## Отрывок из текста
★ ★ ★ ★ ★

Записки музейного человека - 1

     Апрель 1984.
                На могиле Лермонтова
   23-27 апреля 1984 года  провел в Пензе, на всесоюзной совещании директоров литературных музеев. Само совещание обычно мало интересно, зато общение с коллегами, возможность увидеть  новые экспозиции, побывать в памятных местах… Для меня, как начинающего директора  - приказ о назначении был подписан  всего два месяца назад -  это первый выход во всесоюзный музейный «свет».  Прошел он неплохо: я выступил с докладом,  познакомился с  профессионалами  экспозиционного дела, послушал коллег.
Особенно интересно выступила представитель  Всесоюзного Пушкинского музея из Ленинграда. Серьезное, обстоятельное  изложение современных идей по музейной эстетике,  где с точки зрения  воздействия на посетителей осмысляется буквально все – вплоть до интервала  между экскурсионными группами. Познакомился с Александром Зиновьевичем Крейном, автором замечательной книги «Жизнь музея» – он  по возрасту уже не директор, а заведующий фондами  московского Пушкинского музея. Говорили более часа  о системе работы музея  с общественностью. По приезде в Ялту и у нас  появился Общественный совет во главе с М.В.Гулидой…
    Долго  беседовали с Евгением Абрамовичем Розенблюмом,  художником,  автором художественного оформления нового музея А.С.Пушкина на Старом Арбате.  Особенное восхищение вызвала его  выставка  А.Блока в Гослитмузее: вся она была выполнена из стекла, портреты поэта просвечивались друг через друга, создавая  представление о глубине, многогранности  поэзии  и личности Блока.  Меня особенно интересовали отношения  экспозиционера  и художника: мы всего год назад открыли новую литературную экспозицию – и сколько же шишек я набил в процессе общения с художником-оформителем!  М.Горелик  из Ленинградского Комбината живописно-оформительного искусства беспардонно навязывал свою волю, не считаясь  с правилами  хранения и экспонирования предметов. Мог  приклеить документ прямо к сукну. Мог  обкарнать  афишу или театральную программку. И в то же время  оставил большой зал без верхнего освещения, без вентиляции… Стационарные выгородки  лишили зал объема, в нем стало невозможно проводить массовые мероприятия. А ведь другого помещения нет, надо проводить и литературные, музыкальные вечера, играть спектакли, собирать конференции…
     По прошествии времени у меня родилась идея сделать зал-трансформер с  мобильными выгородками. Завхоз Валерий Буторин изготовил платформы на роликах, оклеил их зеленым ковралом. Передвижной подиум появился и у мемориального стола, который украшает нишу: за этим столом Чехов написал «Даму с собачкой», «Три сестры» и «Вишневый сад»… Пяти минут хватает, чтобы раздвинуть выгородки по углам и превратить экспозиционное помещение в зал для концерта или спектакля. Кстати,  мемориальный стол-ветеран  иногда снова служит святому искусству. В 2003 году  в зале игралась «Чайка» из театра «Омнимбус» (Златоуст): Констатин Треплев  выходил на публику с подлинным чеховским ружьем и писал за подлинным чеховским столом. Думаю, впечатления у актера и у публики остались на всю жизнь…
   Ну, а с художником Гореликом мы схватывались чуть ли не до драки.  Неужели  в общении музея и оформителя это норма?

★ ★ ★ ★ ★

Сохранённые записи
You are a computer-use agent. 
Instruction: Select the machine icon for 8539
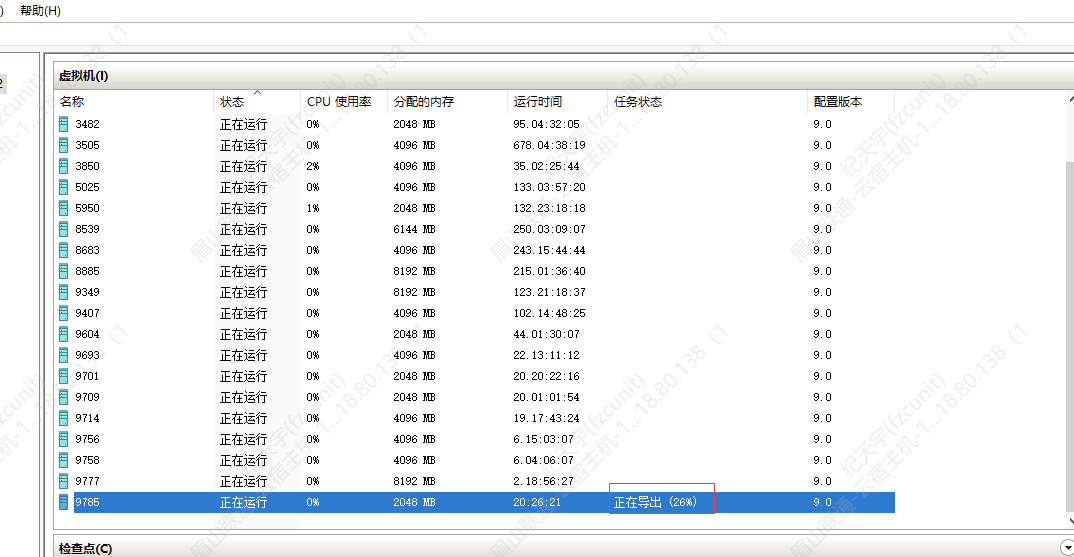pos(64,229)
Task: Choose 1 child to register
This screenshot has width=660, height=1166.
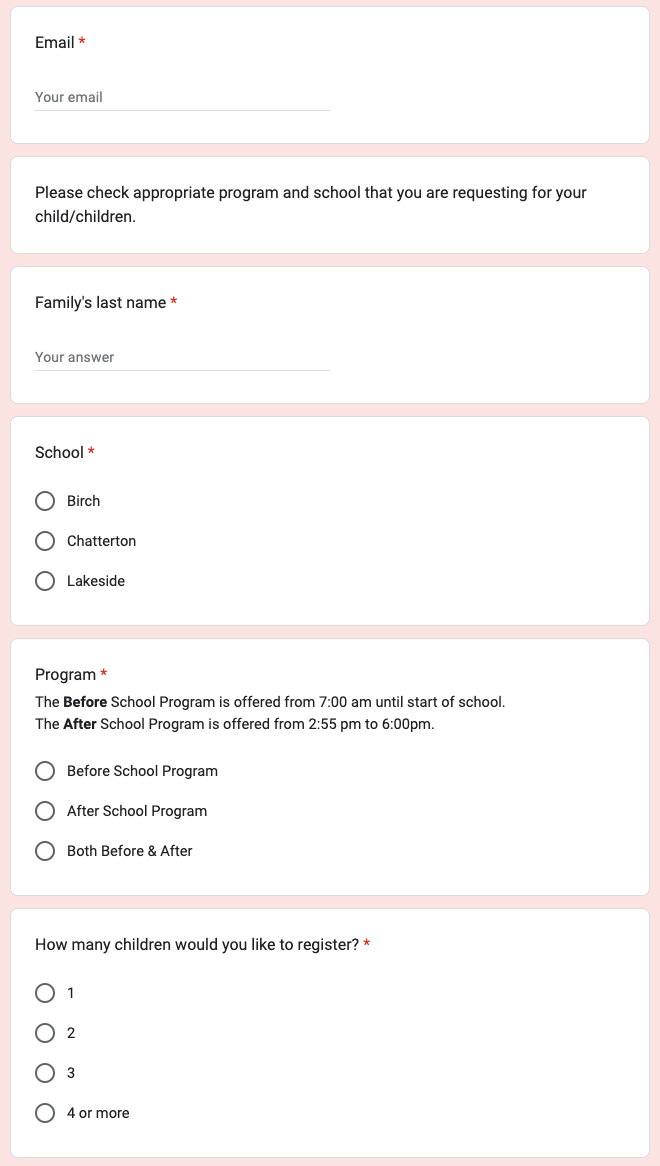Action: (45, 993)
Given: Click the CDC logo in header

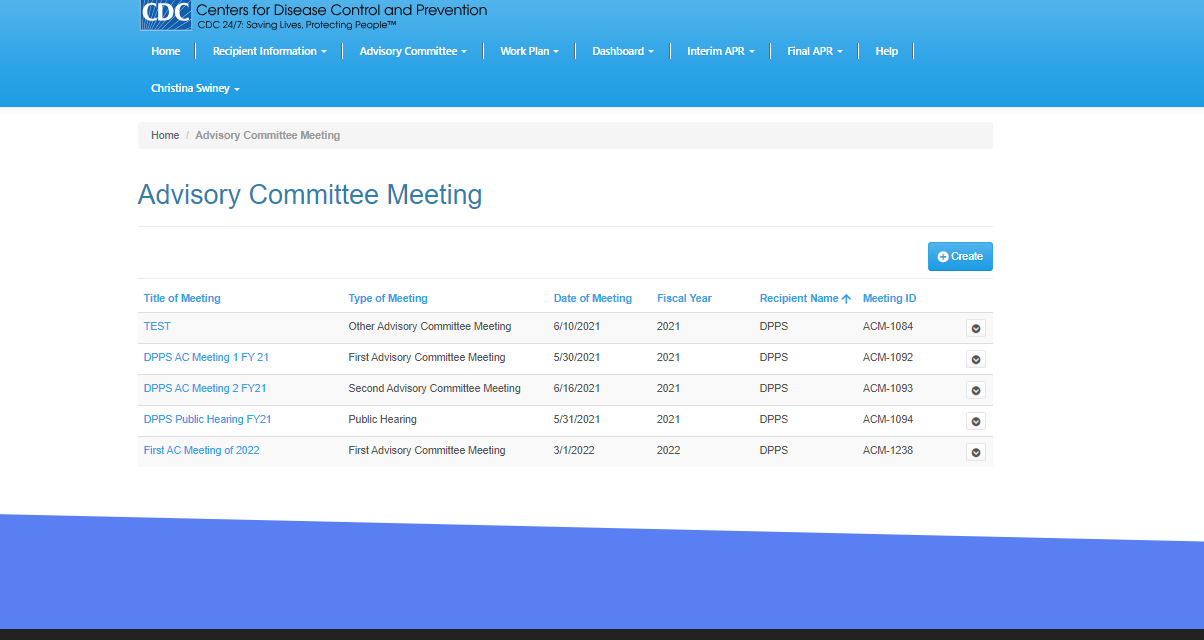Looking at the screenshot, I should 166,14.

★ ★ ★ ★ ★

## Что нужно сделать
1. Перепишите слово в слово кусок отрывка от «Записки музейного человека» до «дела, послушал коллег.» включительно.
2. Назовите все произведения, которые, как сказано в отрывке, Чехов написал за мемориальным столом.

## Ответы по заданиям
1.
Записки музейного человека - 1

     Апрель 1984.
                На могиле Лермонтова
   23-27 апреля 1984 года  провел в Пензе, на всесоюзной совещании директоров литературных музеев. Само совещание обычно мало интересно, зато общение с коллегами, возможность увидеть  новые экспозиции, побывать в памятных местах… Для меня, как начинающего директора  - приказ о назначении был подписан  всего два месяца назад -  это первый выход во всесоюзный музейный «свет».  Прошел он неплохо: я выступил с докладом,  познакомился с  профессионалами  экспозиционного дела, послушал коллег.

2. «Дама с собачкой», «Три сестры», «Вишневый сад»